In the end, yes, we were happy – in the same way one is happy to recover from food poisoning. Which is not really an argument in favor of food poisoning.

She goes on to argue for the efficacy of the DMCA, using the example of Apple’s FairPlay technology (which is used by the iTunes music store):

But … are they [Apple] going to be able to get music developers to the table to negotiate with them to help create this library [of music] if they can’t make some reasonable assurances that that content isn’t going to show up free everywhere else?

Never mind that all of the songs Apple sells are available for free on P2P networks, despite FairPlay and the DMCA. Never mind that FairPlay has a huge and widely known hole – the ability to burn songs to an unprotected CD – which Apple created deliberately.

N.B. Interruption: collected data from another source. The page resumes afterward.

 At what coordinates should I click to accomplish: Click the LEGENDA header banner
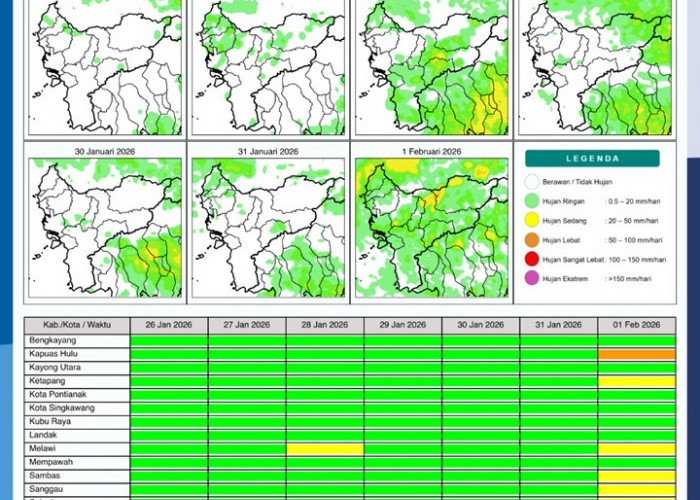coord(593,158)
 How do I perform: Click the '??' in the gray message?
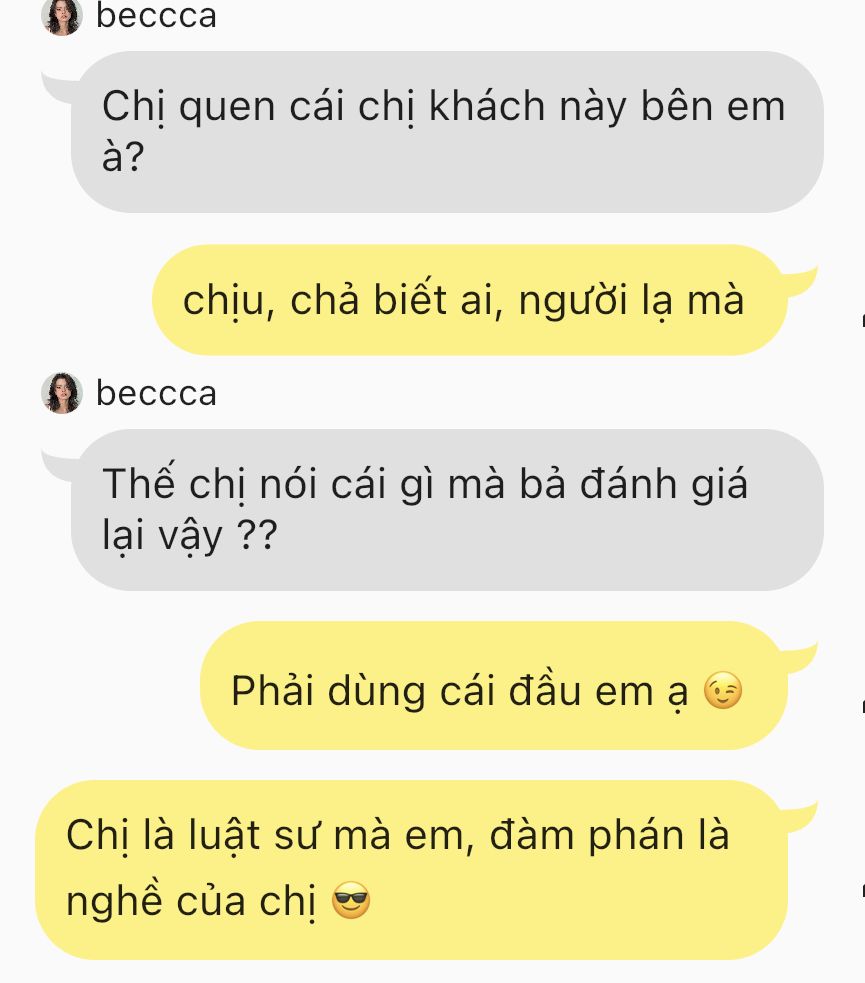tap(257, 536)
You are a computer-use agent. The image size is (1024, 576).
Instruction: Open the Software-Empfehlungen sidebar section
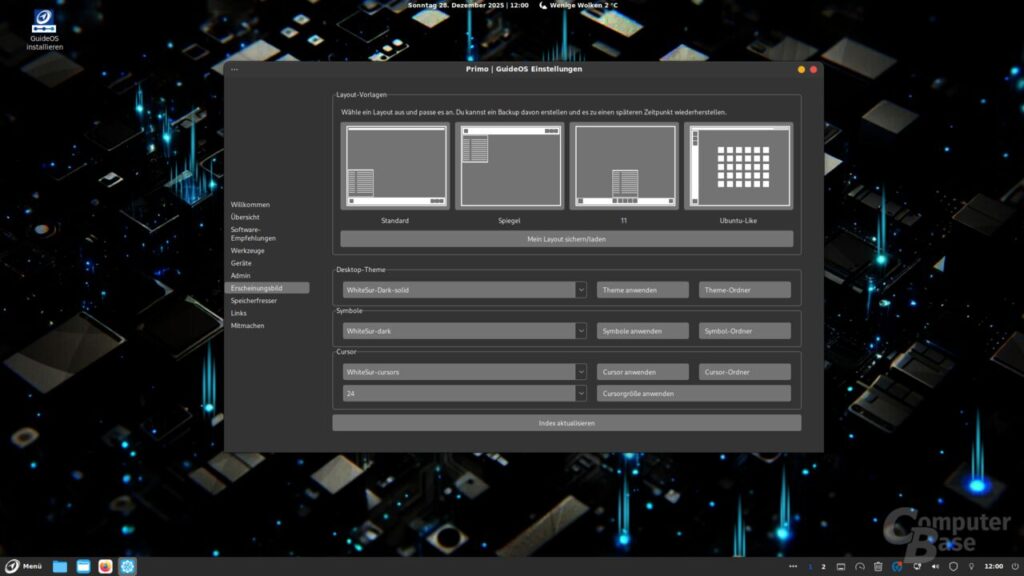[253, 233]
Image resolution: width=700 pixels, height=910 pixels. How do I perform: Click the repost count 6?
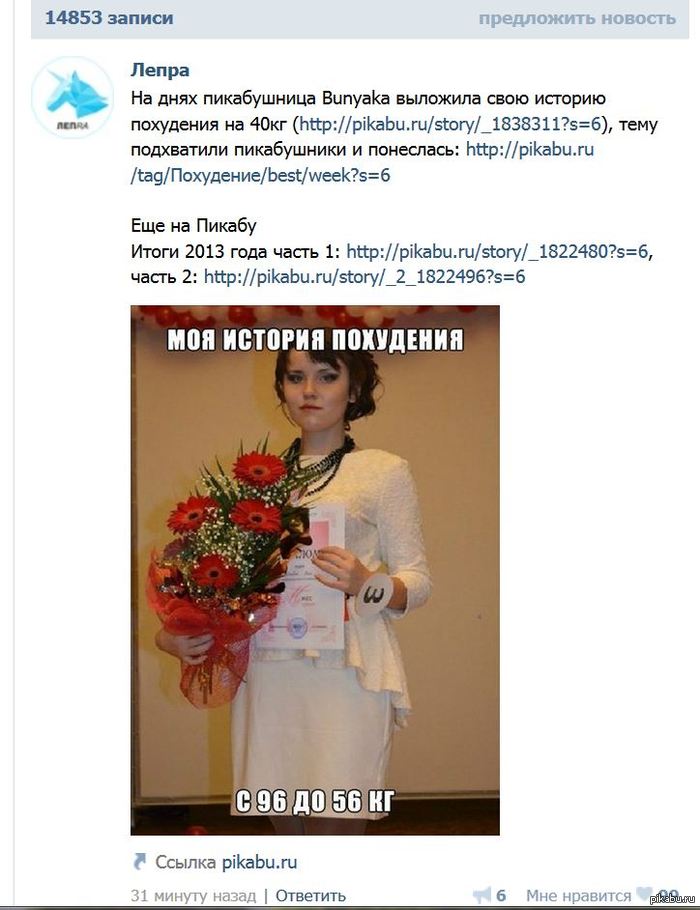(501, 895)
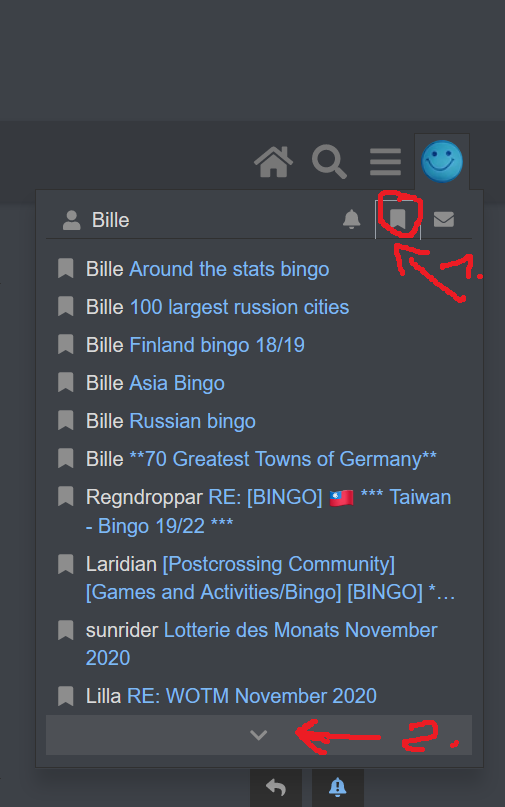
Task: Open the hamburger menu icon
Action: pos(386,162)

It’s understandable that DMCA advocates don’t want to give a realistic, straightforward explanation of exactly why the DMCA is needed. If they tried to do so, it would become clear that the DMCA, as written, is poorly suited for their purpose. Instead, we get strawmen and arguments from counterfactual assumptions.

I’ll close with a quote from Emery Simon of the Business Software Alliance, another speaker on the same panel, making a claim so far off-base that I won’t even bother to rebut it:

[If not] for copy protection technologies, whether it’s Macrovision or CSS or Fairplay, my VCR and my television set would be devices no more useful to me than my car without gasoline.